▶ [INPUT DATA]
=-=-=

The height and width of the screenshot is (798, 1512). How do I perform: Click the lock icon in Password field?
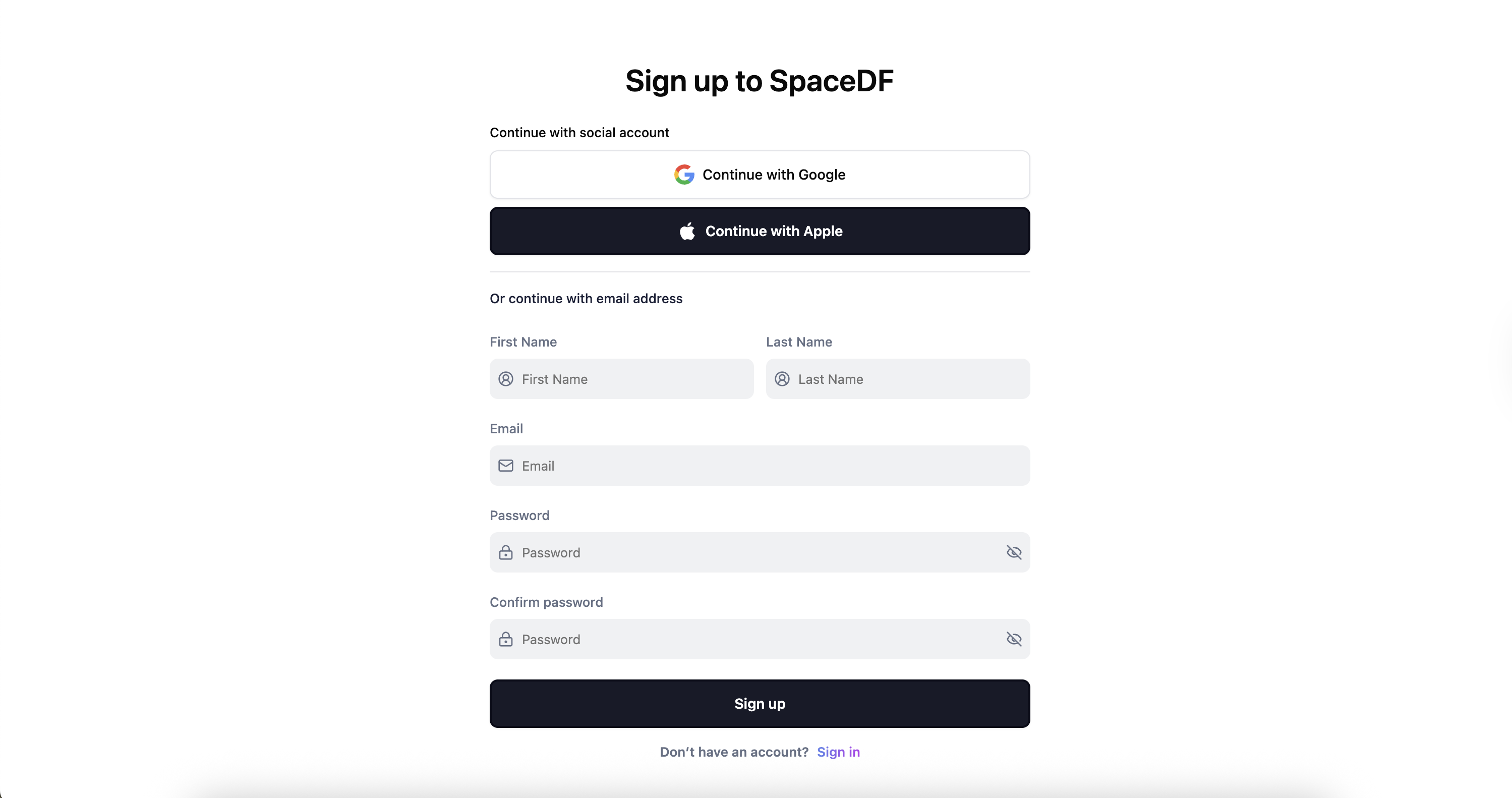[505, 552]
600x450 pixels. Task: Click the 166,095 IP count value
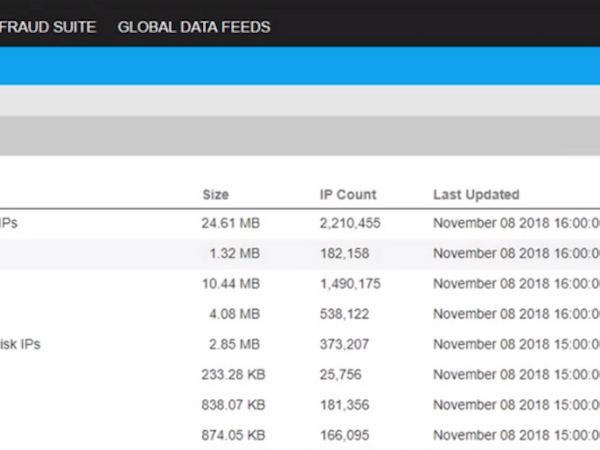[x=344, y=434]
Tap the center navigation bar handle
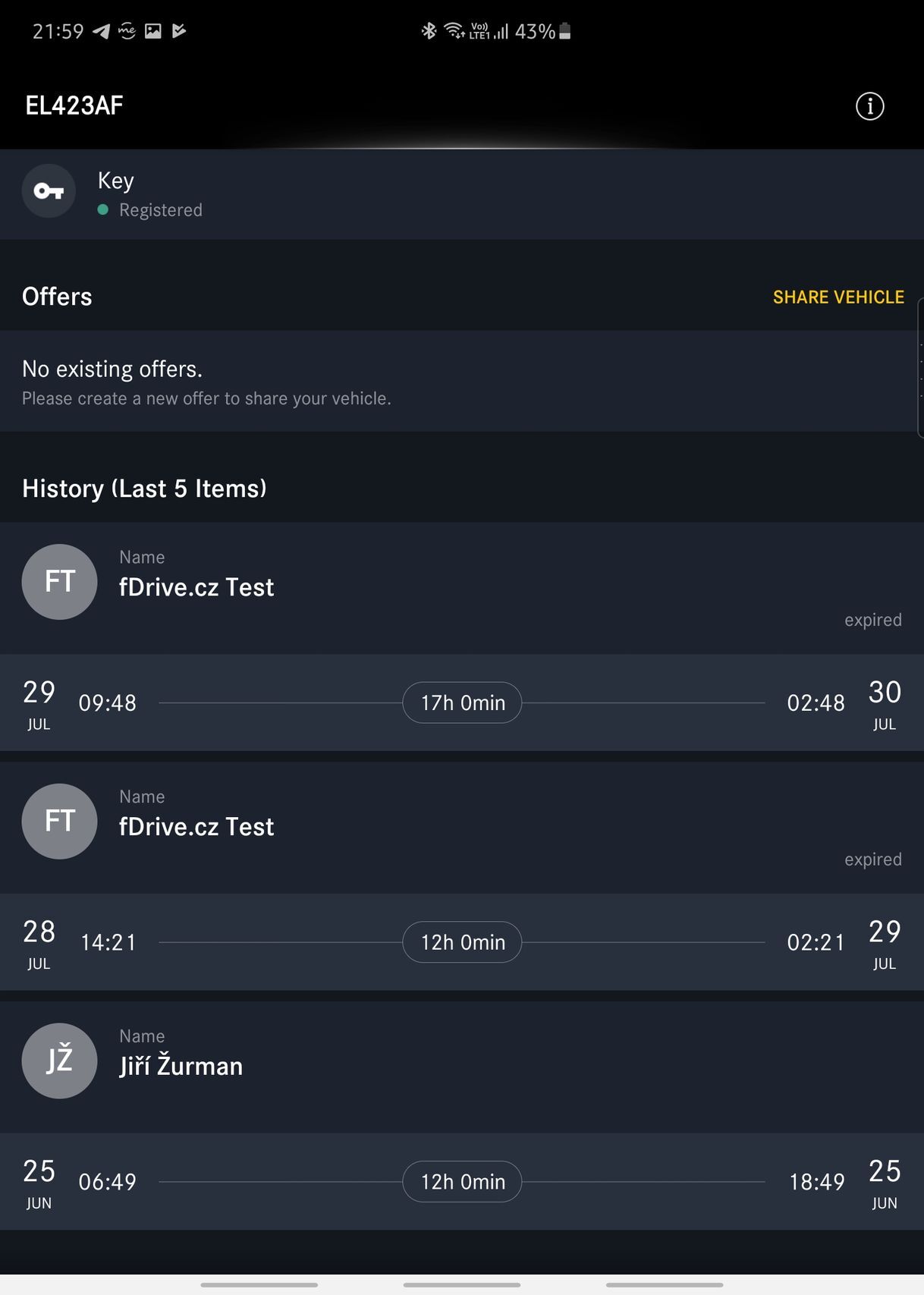The height and width of the screenshot is (1295, 924). click(462, 1285)
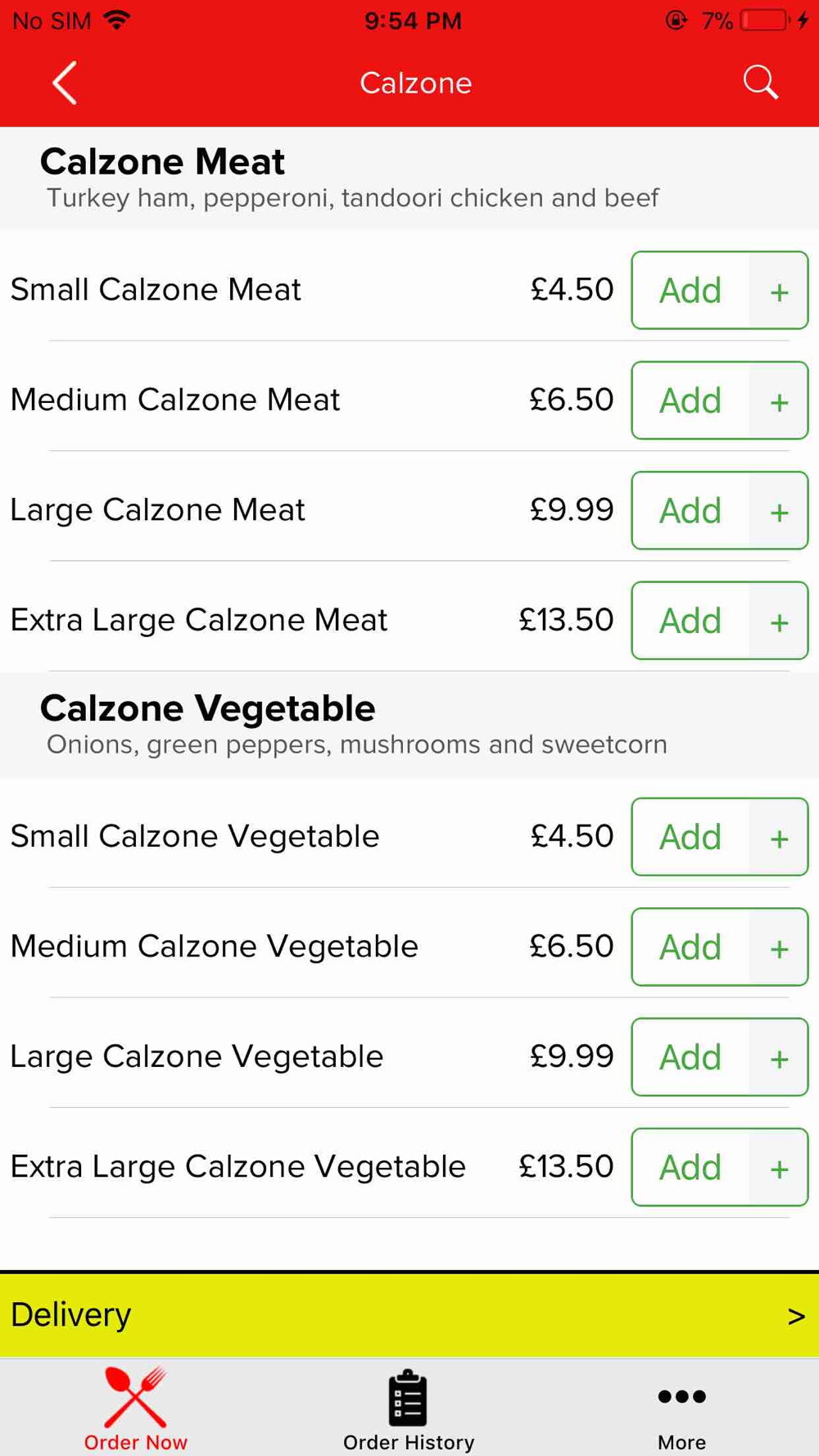Tap plus icon for Small Calzone Meat
Viewport: 819px width, 1456px height.
779,291
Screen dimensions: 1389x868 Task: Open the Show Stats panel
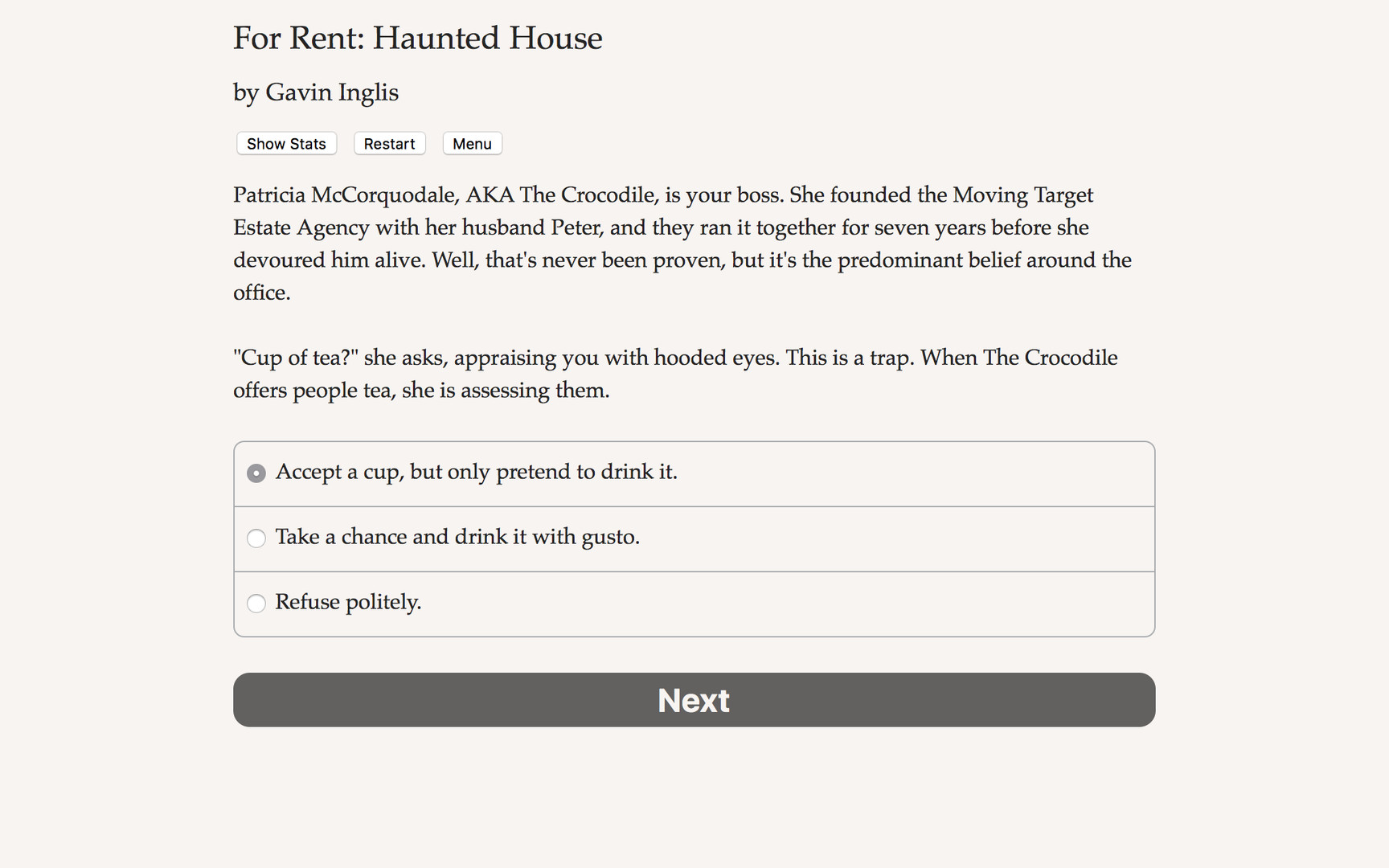tap(286, 143)
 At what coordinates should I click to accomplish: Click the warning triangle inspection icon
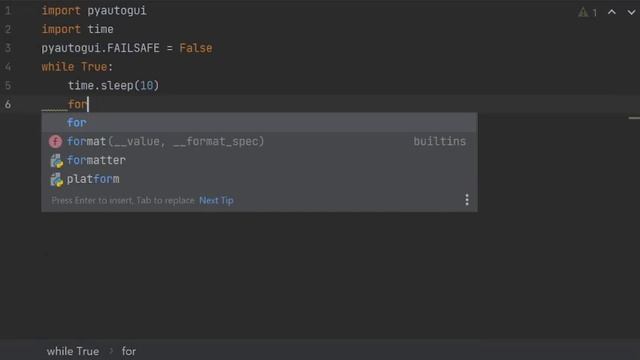583,12
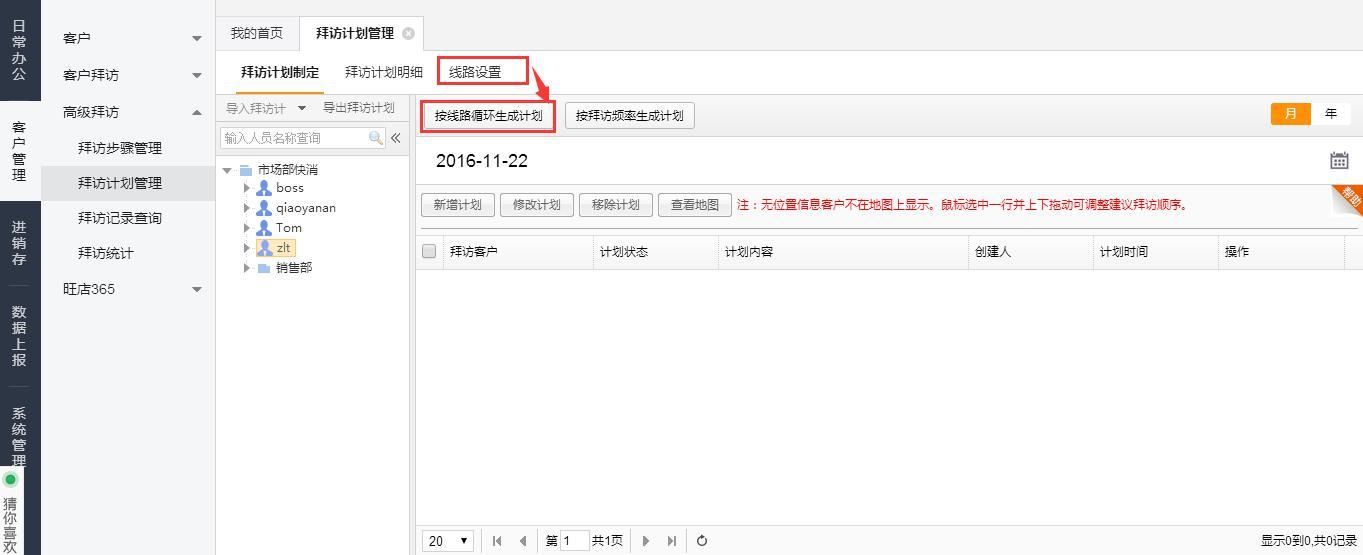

=-=-=

▶ [WHAT YOU SHOULD DO] Copy every row above word for word, leaving out the pictures.

▶ [OUTPUT BELOW]
The height and width of the screenshot is (798, 1512). How do I perform: Click the lock icon in Password field?
[505, 552]
600x450 pixels. Task: Click the 166,095 IP count value
[x=344, y=434]
Tap the center navigation bar handle
The height and width of the screenshot is (1295, 924). click(462, 1285)
Tap plus icon for Small Calzone Meat
Viewport: 819px width, 1456px height.
779,291
Screen dimensions: 1389x868 Task: Open the Show Stats panel
tap(286, 143)
 At what coordinates should I click to accomplish: Click the warning triangle inspection icon
583,12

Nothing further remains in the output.